● **TAREAS DEL EJERCICIO**
1/ Según el texto sobre el divorcio, ¿por qué había permitido Moisés repudiar a la mujer?
2/ Reproduce del texto sobre el divorcio el fragmento que empieza en las palabras "Las palabras del" y termina después de las palabras "día de hoy.".

● **TEXTO PARA LEER**

Las palabras del evangelio de Mateo que constituyen el título de este artículo, fueron pronunciadas por el Señor en ocasión de una conversación con los fariseos, con motivo del matrimonio y del divorcio. Nos proponemos meditar en ellas y considerar también la porción del libro del Génesis a que alude el Señor, que da su plena vigencia para el día de hoy.
“¿Es lícito al hombre repudiar a su mujer por cualquier causa?”, tal es la pregunta que hacen estos hombres. Como ocurría a menudo, su motivo no era el deseo de recibir una instrucción divina; no tenían otra intención que tender una trampa al Señor Jesús. En efecto, la ley había dado la posibilidad de repudiar a su mujer bajo ciertas condiciones. El Señor les dice que Moisés lo había permitido a causa de la dureza de su corazón, pero que “al principio no fue así” (Mateo 19:8). Su trampa fue desbaratada. El Señor conocía muy bien sus corazones y discernía sus intenciones.

● **DATOS PROPORCIONADOS**
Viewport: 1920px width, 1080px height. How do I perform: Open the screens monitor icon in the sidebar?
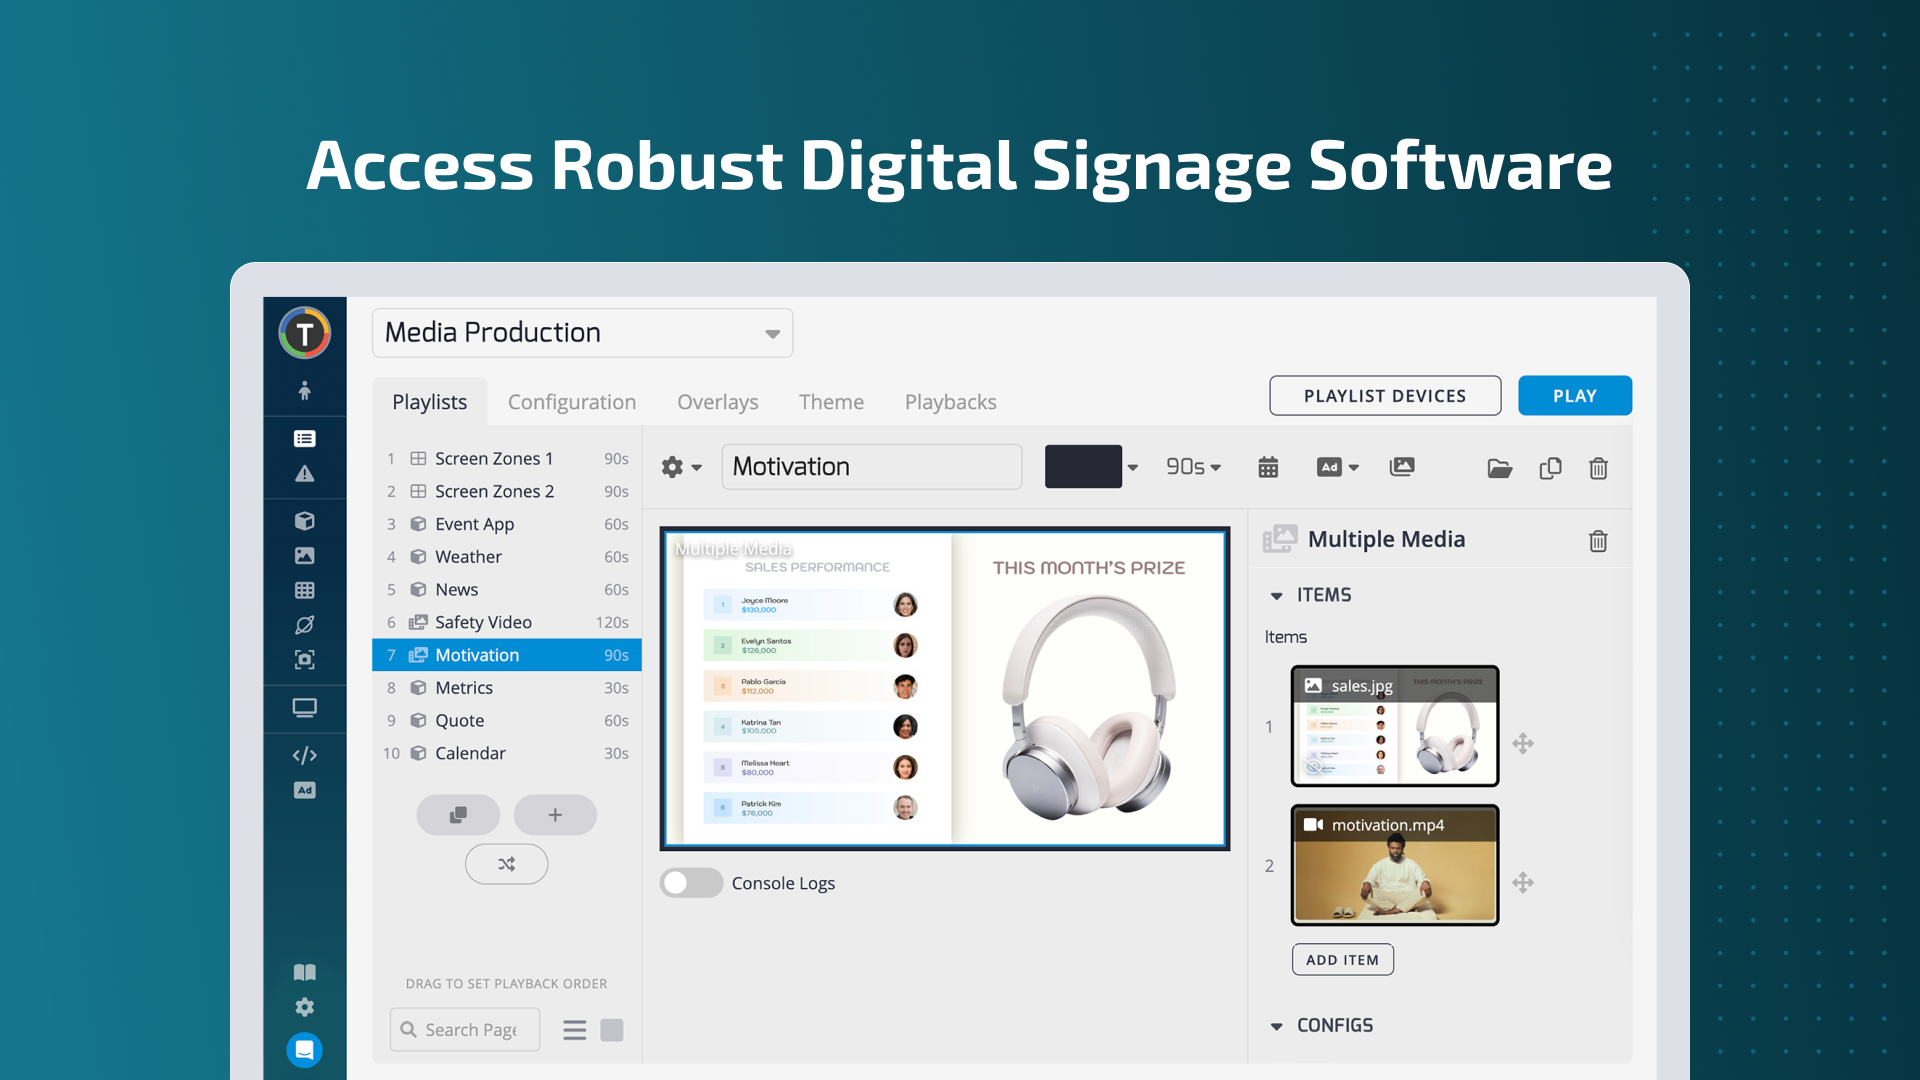point(304,708)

● **SOLUCIONES POR TAREA**
1/ A causa de la dureza de su corazón.

2/
Las palabras del evangelio de Mateo que constituyen el título de este artículo, fueron pronunciadas por el Señor en ocasión de una conversación con los fariseos, con motivo del matrimonio y del divorcio. Nos proponemos meditar en ellas y considerar también la porción del libro del Génesis a que alude el Señor, que da su plena vigencia para el día de hoy.